You are right, Yitzchak, but how to persuade Bibi and Obama?

SnoopyTheGoon said...

Hi Brian,

I don't see anything in Kemp's presentation of the case that clashes with what I said in the post. The post is taken as a call for ground operation, but it is not.

My main point is that our leaders should have foreseen the upcoming pressure from the White House before they decided to eliminate Mr Jabari, with full understanding that this act will cause an escalation of the hostilities.

Unfortunately they didn't. And the blame is fully and squarely on their shoulders. The result are - well, the results are described in the post.

SnoopyTheGoon said...

Yep. Some even say it is closer to $60K, so we need to start selling the darn thing asap.

Dick Stanley said...

Don't try to persuade Obama. You can't. Thwart him. Ignore him. Press on. Expose his refusal to provide ammo and arms. Raise hell about it.

SnoopyTheGoon said...

I guess it would have to be done sooner or later anyway. Bibi or no Bibi...

Dick Stanley said...

Barry's political reputation is of a man who will not deal. His idea of negotiation is to get all of what he wants, or nothing. So give him nothing. Of course it's easy for me to say, but even if he tried to deny military support, his party would not allow it, once it became public, because they know Israel has plenty of secular American support well beyond American Jews and fundie Christians and they still need to be elected.

Rob Miller said...

Hi Dick,
Minor quibble...when Ben-Gurion was Israel's leader, the U.S. wasn't giving it any military aid. That didn't happen until Nixon.
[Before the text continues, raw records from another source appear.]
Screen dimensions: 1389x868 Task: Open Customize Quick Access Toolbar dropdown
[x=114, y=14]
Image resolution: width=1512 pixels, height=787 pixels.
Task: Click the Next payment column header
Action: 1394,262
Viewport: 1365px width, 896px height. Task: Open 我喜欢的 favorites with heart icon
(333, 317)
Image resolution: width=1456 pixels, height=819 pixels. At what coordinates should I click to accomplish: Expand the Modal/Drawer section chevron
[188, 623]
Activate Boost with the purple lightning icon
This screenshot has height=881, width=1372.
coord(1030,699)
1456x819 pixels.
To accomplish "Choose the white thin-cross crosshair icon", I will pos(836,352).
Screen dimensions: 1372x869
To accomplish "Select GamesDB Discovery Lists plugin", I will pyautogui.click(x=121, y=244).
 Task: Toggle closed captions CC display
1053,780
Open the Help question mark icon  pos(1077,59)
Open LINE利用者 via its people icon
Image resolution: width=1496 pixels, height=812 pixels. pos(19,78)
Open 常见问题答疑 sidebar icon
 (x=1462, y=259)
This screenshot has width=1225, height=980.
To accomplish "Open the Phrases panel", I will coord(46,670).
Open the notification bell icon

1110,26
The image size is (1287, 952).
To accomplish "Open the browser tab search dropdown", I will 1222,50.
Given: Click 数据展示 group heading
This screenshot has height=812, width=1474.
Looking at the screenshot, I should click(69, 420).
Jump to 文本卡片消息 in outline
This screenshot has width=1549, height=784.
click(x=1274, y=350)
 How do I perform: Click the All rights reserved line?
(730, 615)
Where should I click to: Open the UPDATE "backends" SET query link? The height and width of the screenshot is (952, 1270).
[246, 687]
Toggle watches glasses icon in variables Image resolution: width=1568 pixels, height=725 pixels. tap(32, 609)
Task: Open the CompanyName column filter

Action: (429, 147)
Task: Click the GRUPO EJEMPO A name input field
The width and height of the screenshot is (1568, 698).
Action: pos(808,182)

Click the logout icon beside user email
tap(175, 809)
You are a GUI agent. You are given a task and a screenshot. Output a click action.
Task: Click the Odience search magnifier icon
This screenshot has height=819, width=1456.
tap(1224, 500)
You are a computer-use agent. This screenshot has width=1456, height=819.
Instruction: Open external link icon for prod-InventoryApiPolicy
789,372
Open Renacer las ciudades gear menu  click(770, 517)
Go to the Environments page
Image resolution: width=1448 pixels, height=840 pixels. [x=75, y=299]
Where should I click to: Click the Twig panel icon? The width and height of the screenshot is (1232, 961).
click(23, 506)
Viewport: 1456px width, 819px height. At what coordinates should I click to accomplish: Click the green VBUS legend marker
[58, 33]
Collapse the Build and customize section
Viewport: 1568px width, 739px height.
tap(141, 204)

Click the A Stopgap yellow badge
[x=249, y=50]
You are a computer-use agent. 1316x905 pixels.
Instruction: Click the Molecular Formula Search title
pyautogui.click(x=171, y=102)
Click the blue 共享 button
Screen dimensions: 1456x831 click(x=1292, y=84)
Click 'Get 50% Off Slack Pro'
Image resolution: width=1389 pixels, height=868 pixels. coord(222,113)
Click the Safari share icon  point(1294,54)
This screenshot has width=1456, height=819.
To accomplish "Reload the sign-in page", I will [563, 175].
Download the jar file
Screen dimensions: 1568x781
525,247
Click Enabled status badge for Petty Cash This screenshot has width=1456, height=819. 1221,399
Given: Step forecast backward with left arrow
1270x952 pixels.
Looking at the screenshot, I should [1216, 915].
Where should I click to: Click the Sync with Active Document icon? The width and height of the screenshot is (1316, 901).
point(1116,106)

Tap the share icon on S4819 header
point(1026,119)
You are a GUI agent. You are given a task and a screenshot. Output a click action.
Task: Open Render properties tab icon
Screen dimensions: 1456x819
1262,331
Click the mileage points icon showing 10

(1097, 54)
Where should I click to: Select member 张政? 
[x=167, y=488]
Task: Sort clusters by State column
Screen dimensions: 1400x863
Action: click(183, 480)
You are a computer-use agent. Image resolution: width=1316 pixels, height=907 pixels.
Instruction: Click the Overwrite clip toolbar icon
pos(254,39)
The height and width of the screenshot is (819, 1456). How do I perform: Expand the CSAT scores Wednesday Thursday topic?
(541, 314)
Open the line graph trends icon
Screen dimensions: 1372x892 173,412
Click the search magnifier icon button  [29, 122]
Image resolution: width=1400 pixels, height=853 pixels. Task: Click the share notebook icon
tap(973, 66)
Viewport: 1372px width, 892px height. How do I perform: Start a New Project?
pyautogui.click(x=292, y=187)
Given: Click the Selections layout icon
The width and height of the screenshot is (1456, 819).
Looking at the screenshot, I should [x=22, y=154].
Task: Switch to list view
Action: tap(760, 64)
And if you recall, BG also backed down when faced by a furious Eisenhower after the '56 war...though to his credit Ike put a UN peacekeeping force in the Sinai to end the fedayeen raids that kept things quiet until Nasser ordered them out and remilitarized the Sinai prior to the '67 Six Day War.

Take care, OK?

David All said...

Hi Snoopy,

Sorry that I am so late with my comment, but I have been sick off and on close to two weeks. Am feeling better now.

I think that Pillar of Cloud or whatever you want to call it was a limited success. Iron Dome got a good trial run. Teheran cannot believe that many of its missiles would get through in an Iran-Israeli war. Hamas has stopped lobbying missiles into Israel and for its bragging is not likely to do so again for a while. True, Hamas got a lot of the Muslim world to say that they support it, but lets wait and see if any of that is more than rhetoric. As for a ground war, if the IDF had gone into Gaza, it would have been a bloody horrifying contest with plenty of house-to-house street fighting with heavy casualities on both sides. Then having expelled Hamas, Islamic Jihad, etec: What would Israel do? turn Gaza over to Abbas and proclaim a Palestinian state as the White House might want Israel to do? Occupy the Gaza Strip, that would really require a major force to do so.

So unsatisfactory as some of the results might be, I still think that Israel came out ahead with only 5 dead.

David All said...

PS: During the fighting, Hezbollah, for all of its 40,000 or so Iranian supplied missiles, did and said nothing. After the cease-fire, Nasarallah aka the Ground Hog of Lebanon made a defiant sounding video from whatever burrow he is hiding out at. Israel may not have to worry about Hezbollah too much until the fighting in Syria ends, which is likely to be at least several months away.

SnoopyTheGoon said...

First of all, I hope that you are feeling well now, David.

As for your comment: I agree with everything but the definition of "win". Technically you are correct, but in perception of both sides it's a loss for Israel. This operation either shouldn't have started at all or, if started, should have been brought to the end. This is not saying that I personally would have been cheering at such operation or happy with its bloody results... just trying to be logical. As far as it is possible in this crazy world.

SnoopyTheGoon said...

That is true,but Hezbollah is another example of a successful ground operation that caused a shock to Hezbollah leader and made him very cautious.